This week I continued my work I started last week with the AtlasNet generative autoencoder network. While I have not yet achieved satisfactory results, I did make some important understandings this week that helped me understand the network better.
Scaling training up to all meshes
Last week I ran for 120 epochs of training using a limited selection of 3 meshes from the 30 sword dataset I created before. This week I started off by training on all 30 meshes. I had to normalize each of the meshes as before, but once this was done training took only 8-10 minutes. However, looking at the results I was surprised to find that almost all sword models were reconstructed like the one I tested last week, with only some slight variations. This seemed to disregard features such as large curves in the blade that I would have thought would affect the mesh shape.
Next, I tried training on a single mesh repeated, thinking I could attempt to force overfitting to at least see if the network would learn to reconstruct that one mesh. However even in this case the reconstructed mesh looked the same as before. Confused, I decided to try training on some of the original data instead, choosing the plane category.
I trained on 40 different planes and was shocked to find that the network output a (comparatively) near-perfect reconstruction at the end. This was even with fairly significant intra-category variance in mesh shapes, such as spy planes, biplanes, and jetplanes. Continuing this investigation, I tried a similar tactic as before and trained with just a single biplane mesh duplicated, and got similarly impressive results.
At this point, I began suspecting that somehow a pre-trained version of the network was being used, or at least aspects of it, and that this was causing it to perform unreasonably well on sample meshes. I tried removing files from the
trained_models folder, and after some tries eventually realized I was right. My mistake was that every time I trained the network, a new file was posted in the
log folder, but I was using the same pre-trained network every single time.

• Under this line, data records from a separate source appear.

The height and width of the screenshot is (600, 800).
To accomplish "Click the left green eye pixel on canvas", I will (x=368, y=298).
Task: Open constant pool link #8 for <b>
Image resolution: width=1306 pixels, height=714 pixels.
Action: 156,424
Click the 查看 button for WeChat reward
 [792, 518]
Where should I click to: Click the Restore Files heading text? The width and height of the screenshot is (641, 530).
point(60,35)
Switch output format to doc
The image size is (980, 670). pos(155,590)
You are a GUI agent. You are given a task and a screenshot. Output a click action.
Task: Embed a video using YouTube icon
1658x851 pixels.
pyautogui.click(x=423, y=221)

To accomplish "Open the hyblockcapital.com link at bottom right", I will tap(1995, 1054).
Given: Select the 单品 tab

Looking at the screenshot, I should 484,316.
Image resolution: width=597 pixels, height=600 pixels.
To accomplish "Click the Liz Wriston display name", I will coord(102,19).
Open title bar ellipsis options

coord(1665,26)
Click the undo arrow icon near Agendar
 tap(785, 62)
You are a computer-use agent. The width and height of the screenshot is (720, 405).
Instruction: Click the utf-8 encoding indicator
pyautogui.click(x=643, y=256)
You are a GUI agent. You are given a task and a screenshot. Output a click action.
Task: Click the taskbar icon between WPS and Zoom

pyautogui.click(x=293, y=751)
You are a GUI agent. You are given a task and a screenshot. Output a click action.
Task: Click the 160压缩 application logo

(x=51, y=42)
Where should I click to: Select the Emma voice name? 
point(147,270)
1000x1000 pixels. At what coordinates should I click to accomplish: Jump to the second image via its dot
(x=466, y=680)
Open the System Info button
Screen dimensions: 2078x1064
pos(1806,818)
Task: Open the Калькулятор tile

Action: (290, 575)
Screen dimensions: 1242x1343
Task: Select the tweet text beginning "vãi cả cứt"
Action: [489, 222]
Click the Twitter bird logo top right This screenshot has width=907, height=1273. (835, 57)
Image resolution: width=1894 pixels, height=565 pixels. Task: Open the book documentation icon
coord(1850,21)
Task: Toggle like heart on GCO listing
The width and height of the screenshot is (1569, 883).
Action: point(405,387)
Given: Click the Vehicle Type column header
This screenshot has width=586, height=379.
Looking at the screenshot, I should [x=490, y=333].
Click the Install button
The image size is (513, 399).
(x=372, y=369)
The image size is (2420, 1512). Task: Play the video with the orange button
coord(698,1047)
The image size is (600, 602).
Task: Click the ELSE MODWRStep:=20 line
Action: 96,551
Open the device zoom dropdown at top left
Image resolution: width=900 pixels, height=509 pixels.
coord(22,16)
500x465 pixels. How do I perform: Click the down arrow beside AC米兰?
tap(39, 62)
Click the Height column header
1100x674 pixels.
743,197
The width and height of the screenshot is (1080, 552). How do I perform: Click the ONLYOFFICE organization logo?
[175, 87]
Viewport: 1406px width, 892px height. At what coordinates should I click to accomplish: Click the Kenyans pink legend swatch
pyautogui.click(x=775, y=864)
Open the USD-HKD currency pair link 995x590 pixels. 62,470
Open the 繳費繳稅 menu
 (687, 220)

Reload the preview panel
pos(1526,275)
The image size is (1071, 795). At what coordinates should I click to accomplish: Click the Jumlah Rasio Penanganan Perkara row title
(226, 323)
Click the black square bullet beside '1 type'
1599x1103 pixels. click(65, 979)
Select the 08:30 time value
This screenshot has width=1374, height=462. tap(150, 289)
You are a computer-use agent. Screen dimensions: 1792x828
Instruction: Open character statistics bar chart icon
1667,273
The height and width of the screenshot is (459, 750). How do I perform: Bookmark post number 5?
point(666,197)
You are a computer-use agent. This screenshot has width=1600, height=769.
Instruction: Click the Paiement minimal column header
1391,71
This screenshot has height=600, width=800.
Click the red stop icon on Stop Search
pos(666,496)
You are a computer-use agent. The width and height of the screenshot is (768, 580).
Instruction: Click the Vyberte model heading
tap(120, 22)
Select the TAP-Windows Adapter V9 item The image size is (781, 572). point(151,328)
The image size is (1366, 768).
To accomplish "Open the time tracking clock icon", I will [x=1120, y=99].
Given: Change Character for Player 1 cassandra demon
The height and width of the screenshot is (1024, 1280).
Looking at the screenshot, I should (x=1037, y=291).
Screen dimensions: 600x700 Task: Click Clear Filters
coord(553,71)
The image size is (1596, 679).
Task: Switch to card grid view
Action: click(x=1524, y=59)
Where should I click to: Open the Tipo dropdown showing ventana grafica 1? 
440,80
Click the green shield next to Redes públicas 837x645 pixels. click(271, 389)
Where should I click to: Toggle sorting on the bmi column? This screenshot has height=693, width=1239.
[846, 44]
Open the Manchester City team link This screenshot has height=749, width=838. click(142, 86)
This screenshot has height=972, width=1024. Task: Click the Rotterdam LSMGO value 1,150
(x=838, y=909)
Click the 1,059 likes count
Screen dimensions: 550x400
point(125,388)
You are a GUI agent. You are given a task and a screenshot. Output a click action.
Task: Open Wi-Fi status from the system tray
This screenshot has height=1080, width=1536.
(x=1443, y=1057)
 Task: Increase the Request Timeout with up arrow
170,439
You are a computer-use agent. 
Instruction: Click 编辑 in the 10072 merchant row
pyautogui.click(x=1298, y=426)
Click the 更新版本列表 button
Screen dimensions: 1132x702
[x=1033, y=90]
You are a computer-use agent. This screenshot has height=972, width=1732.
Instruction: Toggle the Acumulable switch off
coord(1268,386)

This put all of the previous results into perspective, such as why all swords were coming out nearly the same (the network was never trained on swords) and why the planes were all reconstructed very well (the network was trained on planes!)
Now that I understood what was wrong, I was able to switch to using the trained networks and test those results. Unfortunately, those were not necessarily great. Essentially the way that AtlasNet works is by sampling several points in 3D space as the locations of “primitives” in an imaginary 2D atlas (like a texture atlas).
A certain amount of points are assigned to each primitive, and these points gradually learn to spread out over time to match the training point cloud and decrease the model loss.
However, in my experiments these points did not seem to spread out nearly fast enough, and at the end I was left with several disjointed planes. I attempted nearly doubling the number of epochs as well as quadrupling the number of learnable primitives, but none of these steps led to the model learning any better representations.
Even though I did not make groundbreaking progress this week, though my mistake and realization I came to understand how AtlasNet works and that, if I can train it right, could give me very impressive results as seen with the planes. On the GitHub page the paper author recommends to another person that they have at least 1,000 examples if they are training their own data; I had only 30 at most. Thus at the start of this next week I plan to take time to expand the scope of my dataset (which will take a good deal of time). However, I think before this I should try training and reconstructing from a dataset of around 1,000 of the planes or other sample data to make sure that this would actually work before I put in all that effort. If the results are good, this may be what will let me unlock the true potential of the AtlasNet network.